Abstract: Disk storage of huge hash will save RAM memory and speed up searching of hash.

Perl default slurp and store a hash into RAM memory. An empty hash would occupy 120 byte in memory. The memory usage of a hash would increase with the increasing keys or structure such as nested hash. For storage or even searching, a hash with thousands or millions of keys might be acceptable. However, that is always be overflow for memory if a file with the size of dozens or hundreds GB was loaded into a huge hash.

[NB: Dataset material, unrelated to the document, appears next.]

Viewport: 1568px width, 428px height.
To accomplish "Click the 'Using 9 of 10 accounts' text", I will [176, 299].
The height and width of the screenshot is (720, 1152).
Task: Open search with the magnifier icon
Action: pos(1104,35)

Instead of a common hash, loading hash into a DBM file would be better because:
1. the DBM file tied with a hash is stored into hard disk. DBM file allows huge data. 
2. Indexing or searching through DBM file would be faster even if the RAM memory is enough and a common huge hash can be created.
3. Hash tied with a DBM file can be shared by other threads. Because DBM file can be accessed by other threads. Note that the attribute of DBM file should be set as read-only in that case.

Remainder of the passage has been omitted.